Now let's think about how to move and display all the fish for as many time steps as the user wants. 

It seems clear that we will want to loop through the steps in the simulation, as we are already doing. It also seems clear that we will want to loop through all the fish. The question is:

Processing all the fish and all the steps in the simulation are not independent of one another. That is, we can't process all the fish and then process all the simulation steps, or vice versa. Either processing all the fish is part of what we do in one step of the simulation, or running all the steps of the simulation is part of what we do for each fish. Thus, we will need to nest one of the loops inside the other.

To decide which loop gets nested inside of which, consider the following algorithmic structures in which we assume that we have 25 fish in the aquarium and we want to run the simulation 100 times.

For each fish in the collection:
        Move 100 times and display the aquarium.
For each step in the simulation:
        Move the 25 fish once and display the aquarium.

We do not want the first fish to move 100 times, followed by the second fish moving 100 times, followed by the third fish moving 100 times. Instead, we want all 25 fish to move once, then all 25 fish to move again. This corresponds to the second solution above.

Another question we have to consider is where the display of the aquarium should be relative to the fish movement. Do we want to display the aquarium in the outer loop (as part of each simulation step), or in the inner loop (as part of processing each fish), or in neither loop? The following table illustrates these three options.

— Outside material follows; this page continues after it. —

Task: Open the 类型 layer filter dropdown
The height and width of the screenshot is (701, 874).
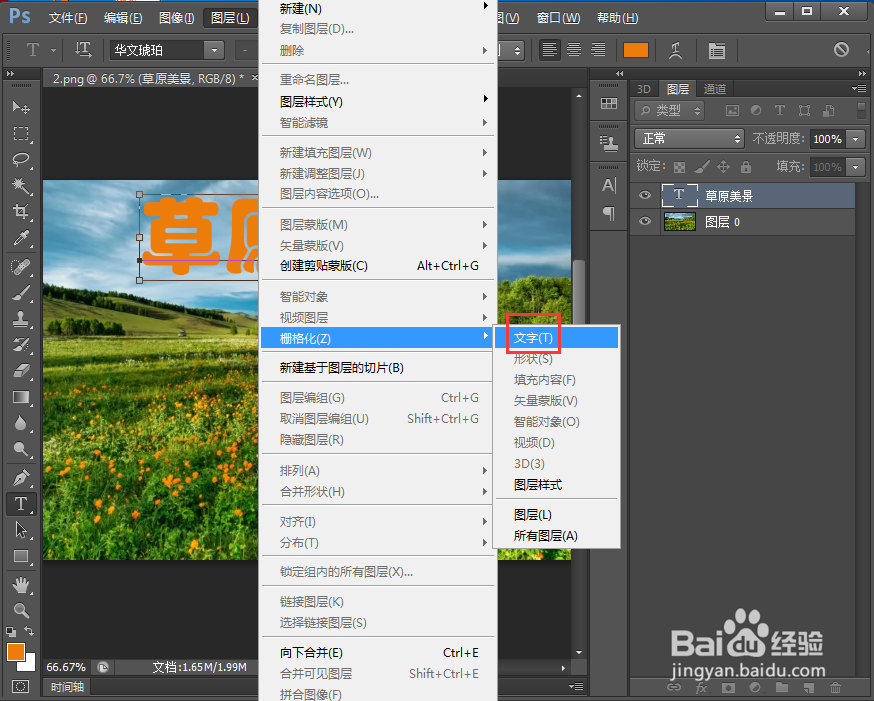Action: [668, 110]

For each step in the simulation:
        For each fish in the collection:
                Move, possibly changing direction.
        Display aquarium & fish.
For each step in the simulation:
        For each fish in the collection:
                Move, possibly changing direction.
                Display aquarium & fish.
For each step in the simulation:
        For each fish in the collection:
                Move, possibly changing direction.
Display aquarium & fish.

Which behavior do you wish to implement?

Exercise

  • Remove the remaining comments around the code that runs through the steps of the simulation, moving and displaying the fish in the aquarium.
  • Inside the simulation loop, replace the code that moves the three named fish with a loop that will move all the fish in your collection. (Each will still change direction when it has to or when it randomly chooses to.) (Stop and Think: Consider the two types of loops for accessing all items in a collection: the for each statement and the traditional for statement. Do you have a choice of which to use, or must you use the traditional for statement?)
  • Test your modifications.
  • Update your internal documentation (regular comments) and your class documentation (class and method javadoc comments) to reflect any changes in the behavior of the code, the class, the methods, or the program as a whole.